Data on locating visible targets
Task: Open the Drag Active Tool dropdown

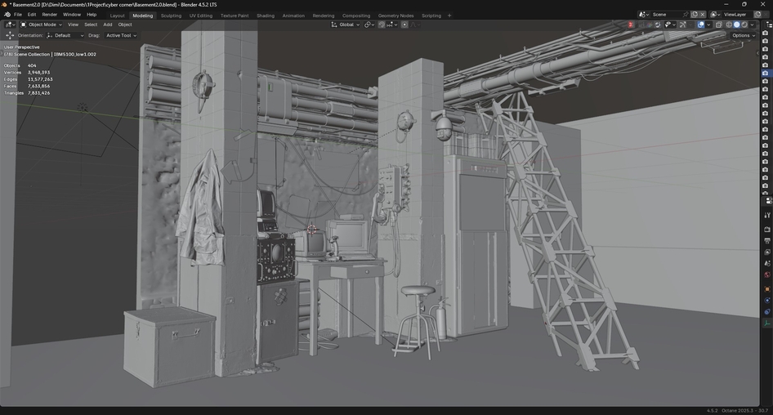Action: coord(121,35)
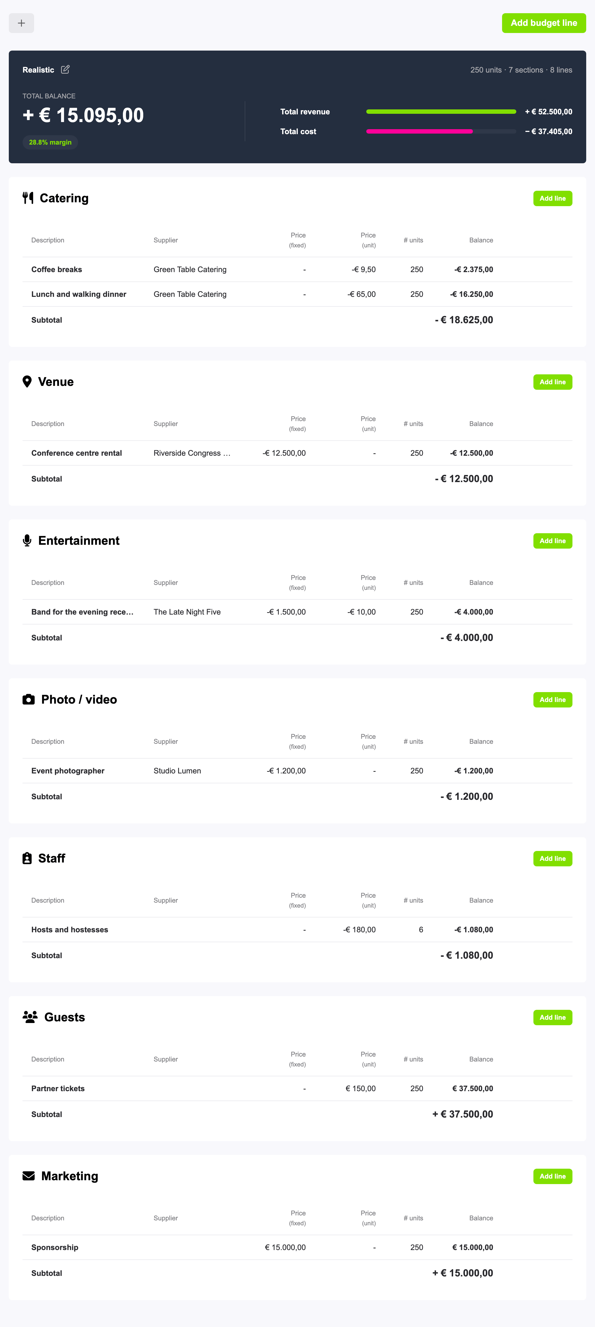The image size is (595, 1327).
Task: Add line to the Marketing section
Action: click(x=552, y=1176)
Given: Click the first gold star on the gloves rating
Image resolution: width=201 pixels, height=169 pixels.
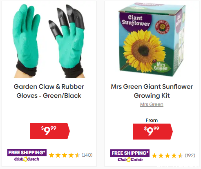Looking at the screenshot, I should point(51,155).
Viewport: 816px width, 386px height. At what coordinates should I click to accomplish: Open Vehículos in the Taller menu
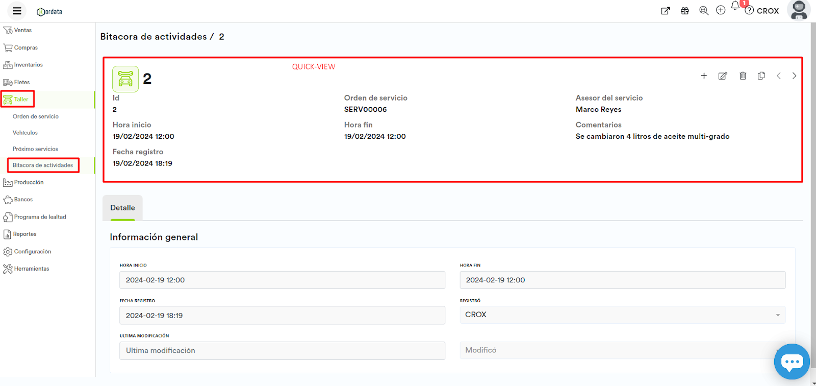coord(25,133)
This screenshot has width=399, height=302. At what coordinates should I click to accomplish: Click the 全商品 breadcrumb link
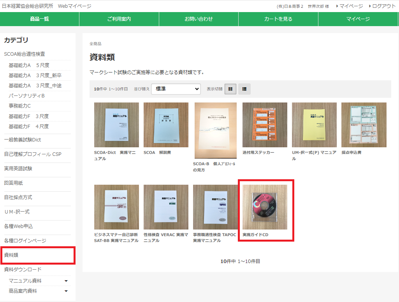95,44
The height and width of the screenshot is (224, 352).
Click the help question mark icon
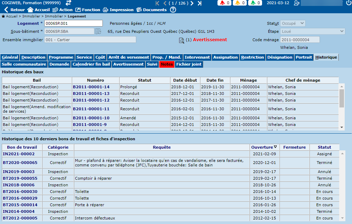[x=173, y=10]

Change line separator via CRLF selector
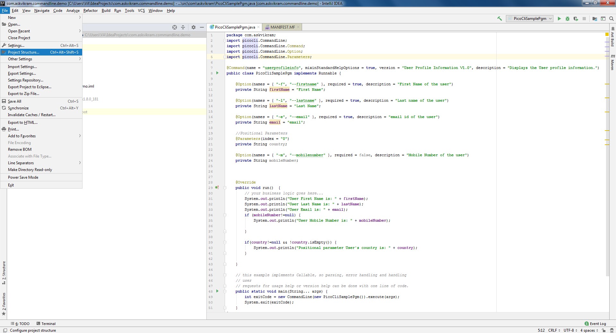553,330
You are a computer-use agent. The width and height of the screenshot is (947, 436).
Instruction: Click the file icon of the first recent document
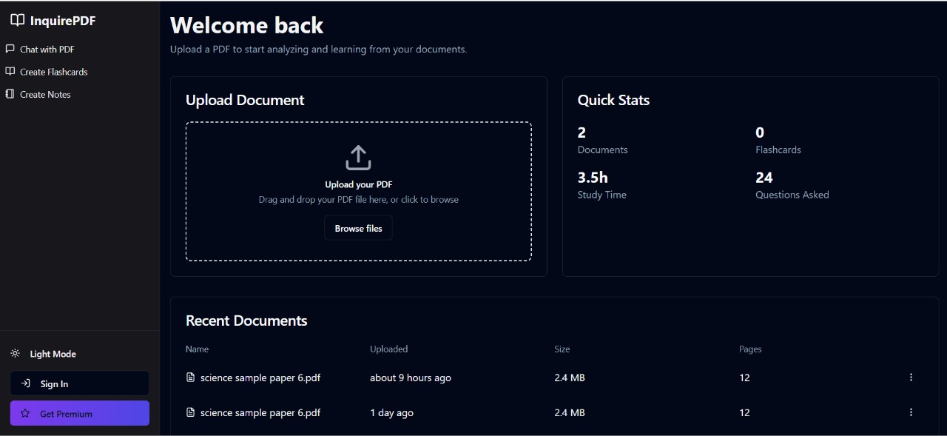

## Your objective
In the stretch from the line containing "Viewport: 816px width, 386px" through the end of the entries, replace "screenshot" with "capture" and leave all other wording unchanged. Omit the pictures from your answer.

## Written reply
Viewport: 816px width, 386px height. At what coordinates should I click to accomplish: Open Vehículos in the Taller menu
coord(25,133)
This capture has width=399, height=302. At what coordinates should I click to accomplish: Click the 全商品 breadcrumb link
95,44
The height and width of the capture is (224, 352).
Click the help question mark icon
[x=173, y=10]

Change line separator via CRLF selector
553,330
You are a computer-use agent. The width and height of the capture is (947, 436).
Instruction: Click the file icon of the first recent document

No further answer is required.